3 – Big Thief – “Not”

Parece um jogo de charadas, mas todas as pistas são sobre o que a palavra em falta não é. Mas uma coisa é certa: “Not” é uma viagem do caraças. Os Big Thief têm aqui um hino rock cheio de emoção e intensidade e guitarras e bateria e catarse. E, para uma canção que tem na repetição a sua principal característica, “Not” é estupidamente replayable. Parece bruxaria. Mas, como tantas outras coisas nesta canção, não é.

2 – Angel Olsen – “All Mirrors”

Angel Olsen continua a deitar paredes abaixo. All Mirrors, o álbum, é um duelo constante entre sintetizadores e cordas e é maior que a vida. E “All Mirrors”, a canção, é apenas o melhor e mais acabado exemplo do que acontece no álbum.

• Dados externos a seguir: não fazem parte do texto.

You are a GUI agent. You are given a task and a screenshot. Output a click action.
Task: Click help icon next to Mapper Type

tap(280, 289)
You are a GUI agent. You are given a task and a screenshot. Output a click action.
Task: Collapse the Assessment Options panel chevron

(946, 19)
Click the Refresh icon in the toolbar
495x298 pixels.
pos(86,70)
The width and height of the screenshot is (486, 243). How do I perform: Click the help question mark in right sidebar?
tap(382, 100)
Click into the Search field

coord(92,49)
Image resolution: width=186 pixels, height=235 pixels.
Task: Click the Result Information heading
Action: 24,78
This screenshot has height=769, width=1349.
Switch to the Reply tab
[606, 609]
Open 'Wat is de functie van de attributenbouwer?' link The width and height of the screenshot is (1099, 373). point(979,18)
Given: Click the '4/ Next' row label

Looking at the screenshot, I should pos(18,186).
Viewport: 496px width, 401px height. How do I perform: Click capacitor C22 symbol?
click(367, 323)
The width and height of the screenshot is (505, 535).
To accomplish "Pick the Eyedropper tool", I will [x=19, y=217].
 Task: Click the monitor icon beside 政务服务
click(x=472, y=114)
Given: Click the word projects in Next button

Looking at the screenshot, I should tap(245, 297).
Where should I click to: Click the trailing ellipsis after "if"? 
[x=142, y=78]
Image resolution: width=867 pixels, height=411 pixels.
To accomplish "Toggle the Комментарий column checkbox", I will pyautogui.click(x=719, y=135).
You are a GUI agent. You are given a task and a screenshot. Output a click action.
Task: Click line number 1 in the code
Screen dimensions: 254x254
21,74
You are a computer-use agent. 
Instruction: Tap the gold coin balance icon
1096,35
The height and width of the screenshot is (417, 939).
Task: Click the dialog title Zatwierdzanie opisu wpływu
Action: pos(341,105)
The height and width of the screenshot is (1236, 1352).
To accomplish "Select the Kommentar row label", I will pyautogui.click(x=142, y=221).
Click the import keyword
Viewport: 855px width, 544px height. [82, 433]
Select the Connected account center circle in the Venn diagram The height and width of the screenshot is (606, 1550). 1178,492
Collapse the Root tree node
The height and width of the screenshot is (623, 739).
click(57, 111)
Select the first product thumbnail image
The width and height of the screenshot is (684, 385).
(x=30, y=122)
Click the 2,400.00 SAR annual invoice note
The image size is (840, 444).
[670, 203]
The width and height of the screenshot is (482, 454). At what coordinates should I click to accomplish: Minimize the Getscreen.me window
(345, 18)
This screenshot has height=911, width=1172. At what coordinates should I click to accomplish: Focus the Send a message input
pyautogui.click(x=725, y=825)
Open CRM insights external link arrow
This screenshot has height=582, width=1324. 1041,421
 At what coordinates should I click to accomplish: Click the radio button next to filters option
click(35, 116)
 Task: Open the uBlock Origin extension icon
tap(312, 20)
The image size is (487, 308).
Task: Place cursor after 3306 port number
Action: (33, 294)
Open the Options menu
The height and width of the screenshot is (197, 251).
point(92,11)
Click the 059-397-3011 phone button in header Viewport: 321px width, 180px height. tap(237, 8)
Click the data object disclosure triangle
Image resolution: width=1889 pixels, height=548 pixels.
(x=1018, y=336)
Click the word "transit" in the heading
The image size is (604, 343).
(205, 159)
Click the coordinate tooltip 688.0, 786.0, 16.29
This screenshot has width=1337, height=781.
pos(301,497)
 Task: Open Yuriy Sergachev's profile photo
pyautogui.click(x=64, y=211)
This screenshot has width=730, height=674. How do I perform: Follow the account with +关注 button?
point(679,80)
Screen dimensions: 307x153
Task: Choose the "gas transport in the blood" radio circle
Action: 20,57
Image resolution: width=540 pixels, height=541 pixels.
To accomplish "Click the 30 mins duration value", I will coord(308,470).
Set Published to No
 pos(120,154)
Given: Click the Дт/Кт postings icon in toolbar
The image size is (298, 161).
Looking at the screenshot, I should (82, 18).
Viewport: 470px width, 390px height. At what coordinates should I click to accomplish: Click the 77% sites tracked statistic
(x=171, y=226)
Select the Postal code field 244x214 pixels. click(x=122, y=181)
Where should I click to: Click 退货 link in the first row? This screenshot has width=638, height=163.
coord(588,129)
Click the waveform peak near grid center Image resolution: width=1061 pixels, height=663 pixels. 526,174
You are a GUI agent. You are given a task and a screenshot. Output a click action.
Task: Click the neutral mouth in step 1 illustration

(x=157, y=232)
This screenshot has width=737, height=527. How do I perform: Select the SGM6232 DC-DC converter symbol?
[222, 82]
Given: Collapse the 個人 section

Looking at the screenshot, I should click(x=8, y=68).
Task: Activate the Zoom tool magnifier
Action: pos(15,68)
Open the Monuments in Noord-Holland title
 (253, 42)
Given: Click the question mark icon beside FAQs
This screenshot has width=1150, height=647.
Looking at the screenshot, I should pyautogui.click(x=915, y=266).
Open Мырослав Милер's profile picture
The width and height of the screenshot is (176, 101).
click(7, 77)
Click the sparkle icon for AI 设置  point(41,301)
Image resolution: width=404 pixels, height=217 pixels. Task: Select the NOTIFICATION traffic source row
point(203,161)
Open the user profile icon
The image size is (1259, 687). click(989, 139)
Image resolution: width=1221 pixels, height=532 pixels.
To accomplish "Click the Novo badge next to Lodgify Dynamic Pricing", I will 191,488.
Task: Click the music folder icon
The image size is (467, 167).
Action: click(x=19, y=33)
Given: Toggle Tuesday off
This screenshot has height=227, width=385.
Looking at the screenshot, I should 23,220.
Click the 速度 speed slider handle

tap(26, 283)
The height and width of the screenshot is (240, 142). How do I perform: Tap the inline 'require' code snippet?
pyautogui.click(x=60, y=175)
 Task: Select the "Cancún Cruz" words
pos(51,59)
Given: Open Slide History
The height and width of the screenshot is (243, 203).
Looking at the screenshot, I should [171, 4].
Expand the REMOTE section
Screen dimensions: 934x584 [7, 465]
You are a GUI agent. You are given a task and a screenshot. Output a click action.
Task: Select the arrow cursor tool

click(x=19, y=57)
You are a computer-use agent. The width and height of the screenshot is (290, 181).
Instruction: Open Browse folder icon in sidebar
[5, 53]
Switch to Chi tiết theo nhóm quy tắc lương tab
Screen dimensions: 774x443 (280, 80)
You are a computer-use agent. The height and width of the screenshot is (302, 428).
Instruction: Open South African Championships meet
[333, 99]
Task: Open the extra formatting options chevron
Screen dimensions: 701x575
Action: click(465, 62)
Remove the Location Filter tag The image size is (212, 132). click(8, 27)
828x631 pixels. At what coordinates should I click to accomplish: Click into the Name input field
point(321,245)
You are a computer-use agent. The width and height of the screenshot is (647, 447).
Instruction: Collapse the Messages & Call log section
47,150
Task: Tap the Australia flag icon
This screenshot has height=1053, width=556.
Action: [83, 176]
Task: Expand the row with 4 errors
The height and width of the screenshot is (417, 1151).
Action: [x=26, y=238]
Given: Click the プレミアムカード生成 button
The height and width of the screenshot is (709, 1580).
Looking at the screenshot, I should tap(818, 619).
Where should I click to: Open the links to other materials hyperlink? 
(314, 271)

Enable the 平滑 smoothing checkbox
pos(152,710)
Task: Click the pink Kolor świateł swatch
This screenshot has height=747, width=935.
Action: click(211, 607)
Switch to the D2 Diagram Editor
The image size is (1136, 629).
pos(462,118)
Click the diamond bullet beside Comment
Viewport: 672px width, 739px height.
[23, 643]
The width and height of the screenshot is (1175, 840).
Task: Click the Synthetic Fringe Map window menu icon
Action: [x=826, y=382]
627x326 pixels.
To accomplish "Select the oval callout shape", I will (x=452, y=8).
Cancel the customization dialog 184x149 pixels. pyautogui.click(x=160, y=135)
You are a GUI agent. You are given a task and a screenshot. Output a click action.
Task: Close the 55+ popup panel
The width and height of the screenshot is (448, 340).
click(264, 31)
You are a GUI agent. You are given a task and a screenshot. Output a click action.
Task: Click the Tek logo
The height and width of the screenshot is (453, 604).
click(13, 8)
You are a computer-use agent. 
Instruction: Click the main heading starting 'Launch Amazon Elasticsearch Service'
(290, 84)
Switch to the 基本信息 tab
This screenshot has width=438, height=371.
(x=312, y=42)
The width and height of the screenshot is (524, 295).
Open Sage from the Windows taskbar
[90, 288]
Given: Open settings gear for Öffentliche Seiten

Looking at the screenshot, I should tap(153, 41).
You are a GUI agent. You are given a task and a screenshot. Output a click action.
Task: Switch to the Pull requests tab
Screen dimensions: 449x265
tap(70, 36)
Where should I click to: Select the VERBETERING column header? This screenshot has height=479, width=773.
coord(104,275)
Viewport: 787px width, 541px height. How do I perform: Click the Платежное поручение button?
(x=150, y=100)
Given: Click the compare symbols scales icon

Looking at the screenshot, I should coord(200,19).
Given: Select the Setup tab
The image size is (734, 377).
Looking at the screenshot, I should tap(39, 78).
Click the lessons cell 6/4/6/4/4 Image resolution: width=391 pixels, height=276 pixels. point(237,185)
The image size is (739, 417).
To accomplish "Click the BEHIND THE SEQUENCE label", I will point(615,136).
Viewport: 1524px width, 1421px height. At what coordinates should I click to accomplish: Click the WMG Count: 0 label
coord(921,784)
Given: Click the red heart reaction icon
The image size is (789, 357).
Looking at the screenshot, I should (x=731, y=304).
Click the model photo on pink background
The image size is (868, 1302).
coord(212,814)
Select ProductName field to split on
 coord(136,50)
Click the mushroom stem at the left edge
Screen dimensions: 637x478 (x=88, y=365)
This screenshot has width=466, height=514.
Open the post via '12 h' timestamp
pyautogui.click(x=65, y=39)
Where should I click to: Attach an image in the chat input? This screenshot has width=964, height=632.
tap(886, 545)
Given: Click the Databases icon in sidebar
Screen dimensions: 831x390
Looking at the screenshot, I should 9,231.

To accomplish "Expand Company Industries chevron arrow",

É, a espaços, um bocadinho desconfortável nos ouvidos, mas é, também, um manual de instruções sobre como construir tensão para, depois, a libertar em estilo. “All Mirrors” é um autêntico monumento.

1 – Bon Iver – “Naeem”

i,i é o pior álbum de Bon Iver, mas não se deixem enganar pelos termos utilizados por mim: alguma daquelas maravilhas havia de ser a pior. Não faltam grandes momentos a i,i, mas nenhum chega tão alto como a épica “Naeem”. É um hino à construção de pontes (metafóricas, claro; talvez deixem o tema das infraestruturas para um álbum posterior), à empatia, ao coletivo. Nesse sentido, encapsula o espírito do álbum e o momento atual do projeto de Justin Vernon. É, também, a música certa para os tempos que vivemos. Mas nada disto interessaria se não fosse uma canção do caraças. Tem sangue na guelra e intensidade. Tem aquela coisa que faz fechar o punho, sabem? É uma canção de ação, de movimento… e é, tanto quanto consigo dizer, a melhor de 2019.